Material for this task Block Start
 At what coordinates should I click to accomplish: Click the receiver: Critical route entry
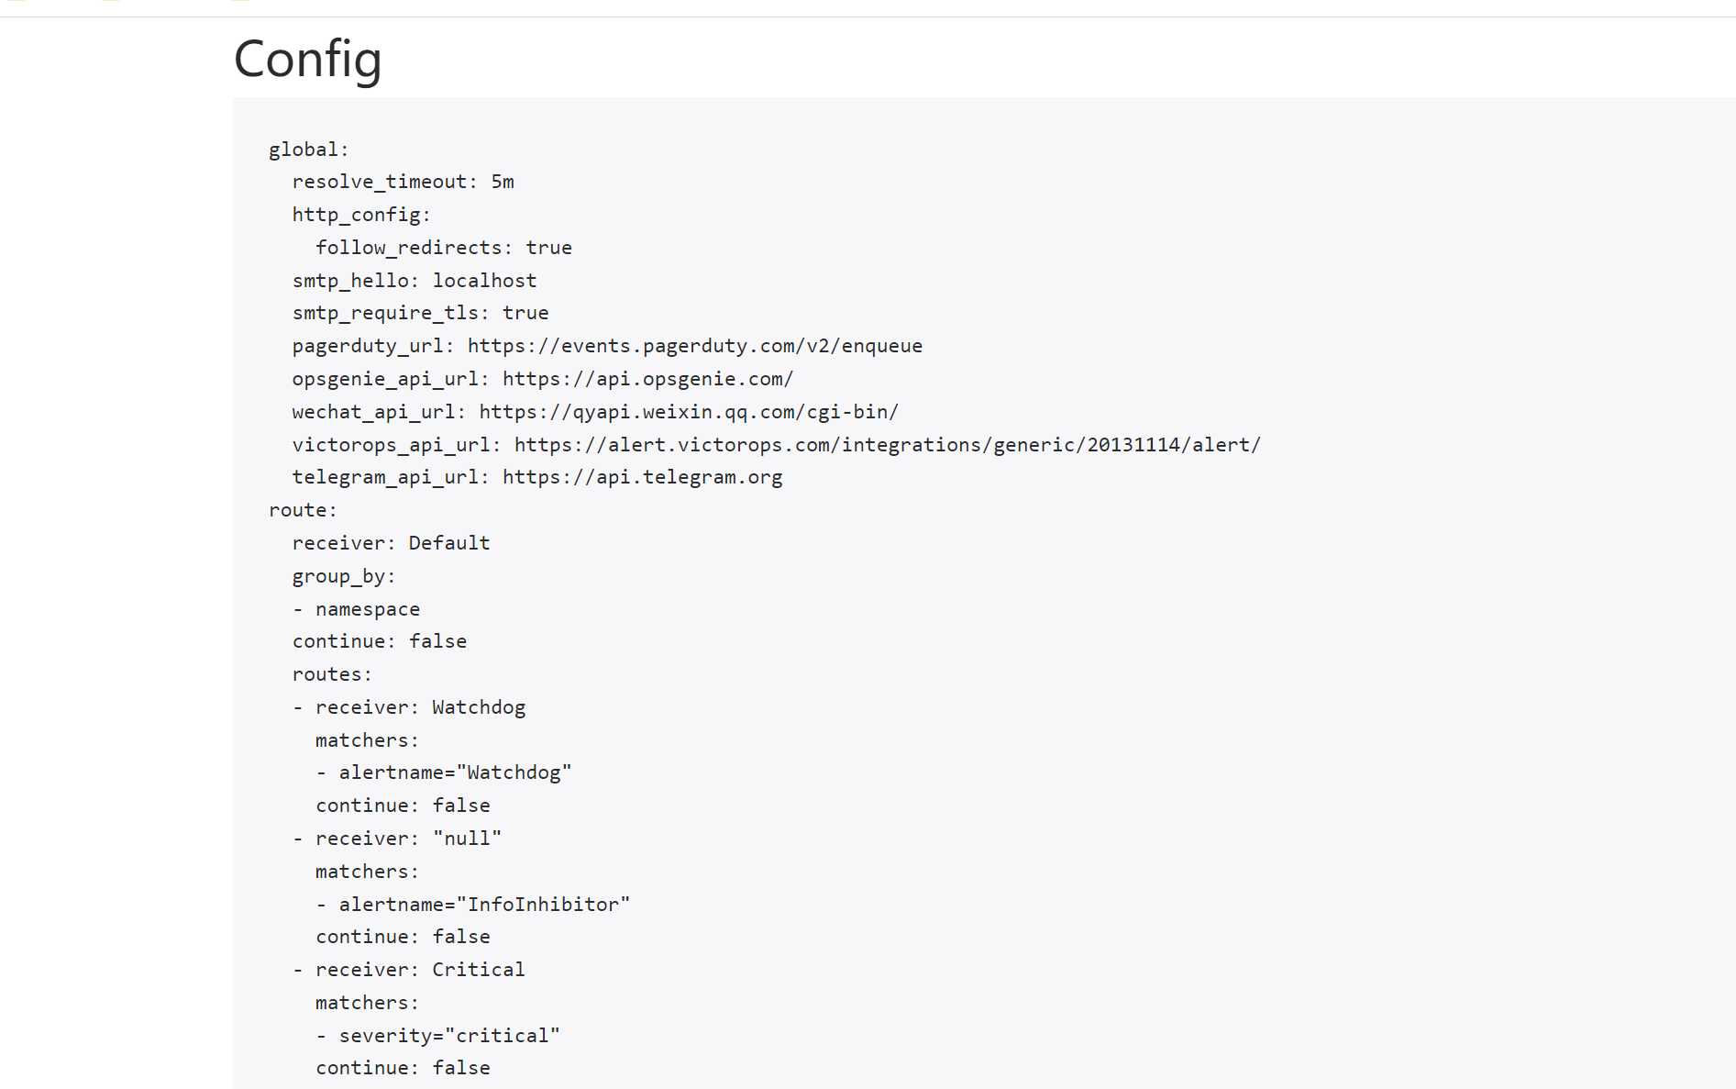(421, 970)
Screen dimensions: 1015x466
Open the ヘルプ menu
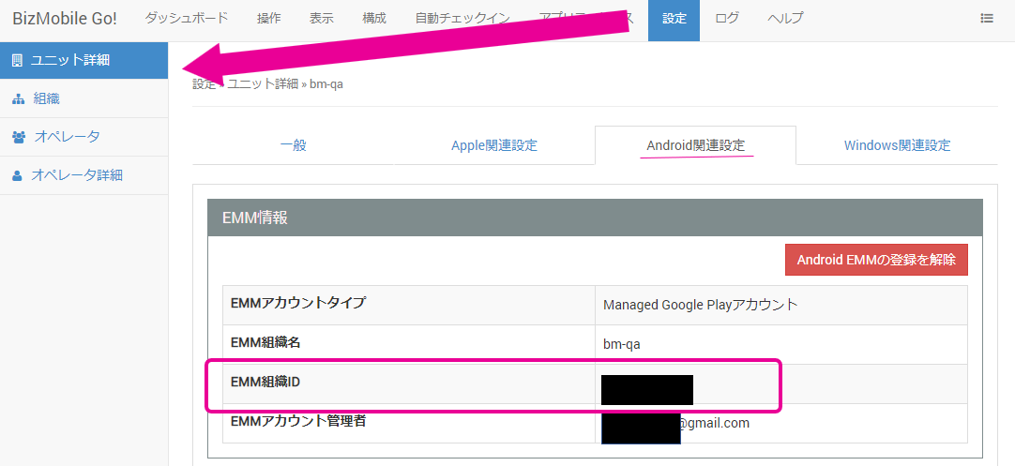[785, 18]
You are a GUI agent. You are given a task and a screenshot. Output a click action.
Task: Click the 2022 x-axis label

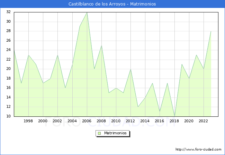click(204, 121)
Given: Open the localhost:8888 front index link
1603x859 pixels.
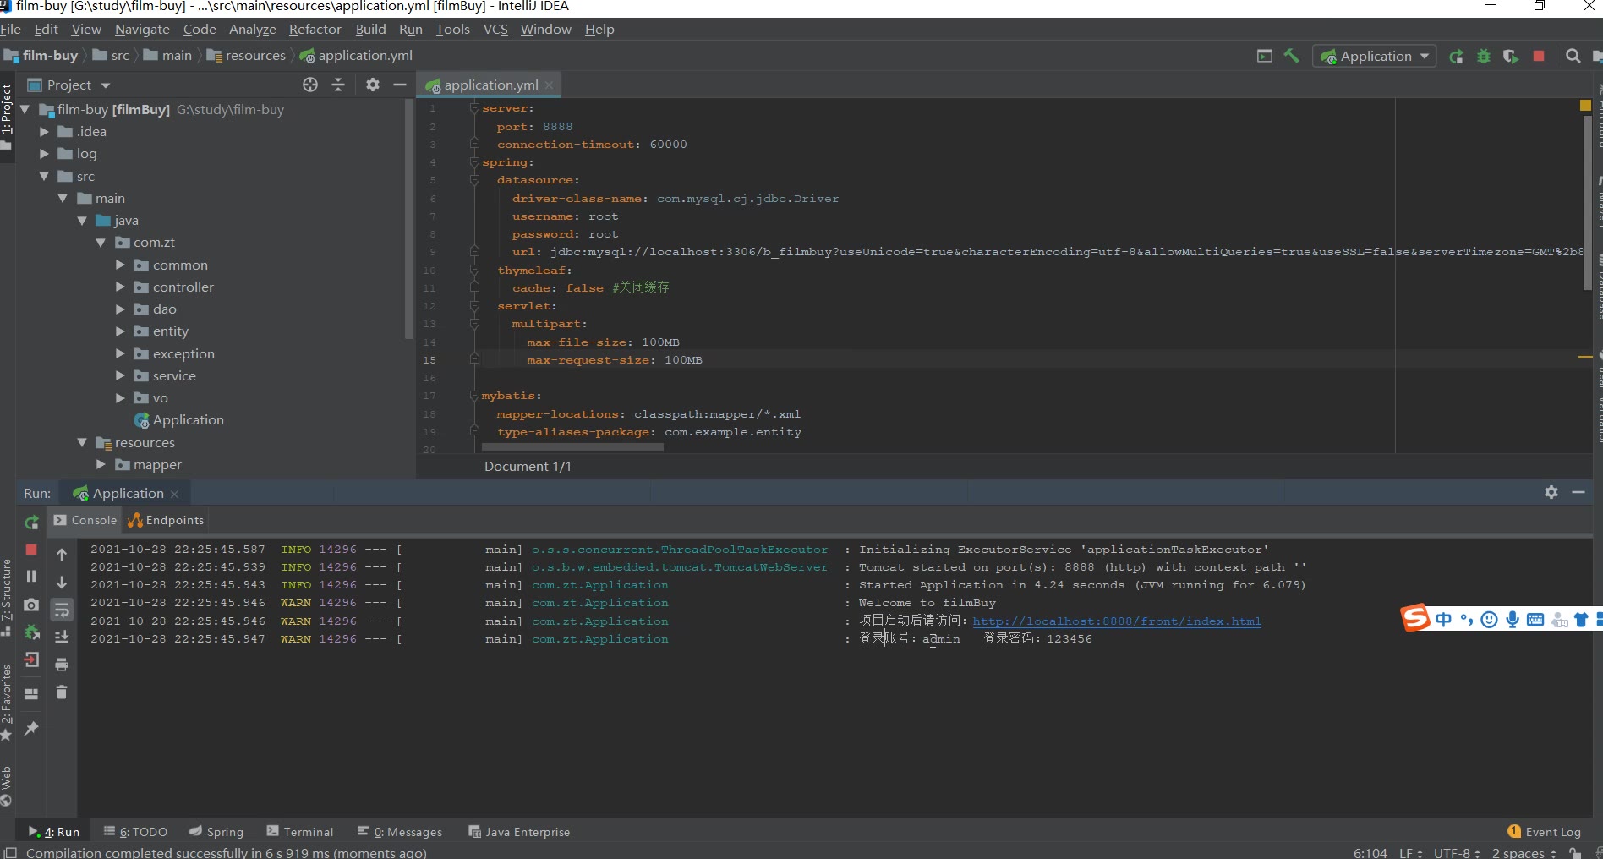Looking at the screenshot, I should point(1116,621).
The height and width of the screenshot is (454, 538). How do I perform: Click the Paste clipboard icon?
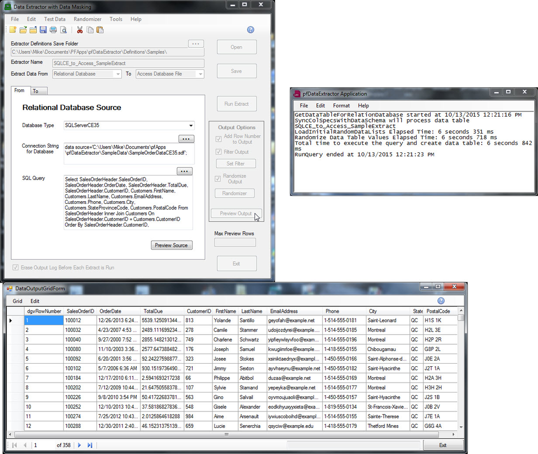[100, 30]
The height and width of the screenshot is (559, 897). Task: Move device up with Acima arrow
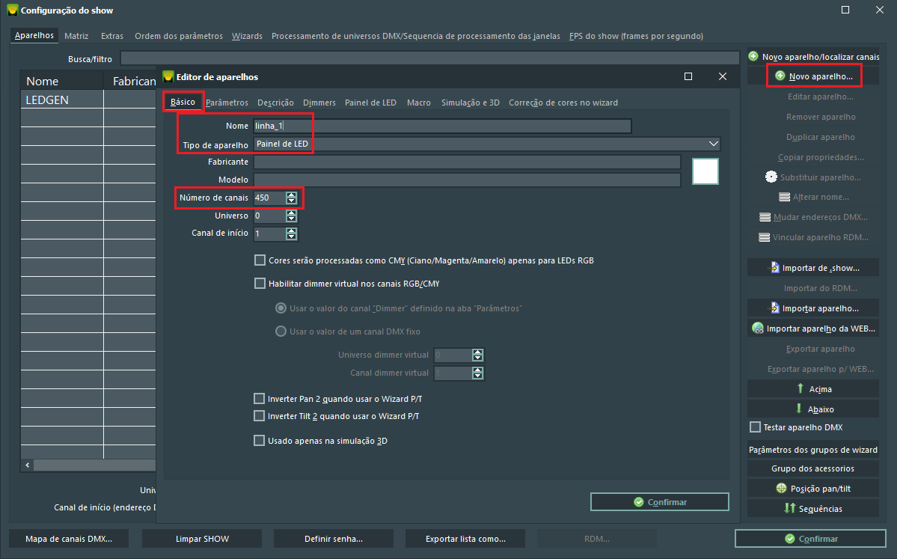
Material for this task Block End
## The problem
Output every entry word for word, but omit the pictures.

## Solution
 At what coordinates should I click to accomplish: Click the receiver: Critical route entry
(421, 970)
Screen dimensions: 1015x466
Open the ヘルプ menu
[785, 18]
You are a GUI agent. You are given a task and a screenshot. Output a click action.
Task: Click the 2022 x-axis label

click(204, 121)
Given: Open the localhost:8888 front index link
1603x859 pixels.
Looking at the screenshot, I should point(1116,621).
The height and width of the screenshot is (454, 538). How do I perform: Click the Paste clipboard icon?
[100, 30]
The height and width of the screenshot is (559, 897). Task: Move device up with Acima arrow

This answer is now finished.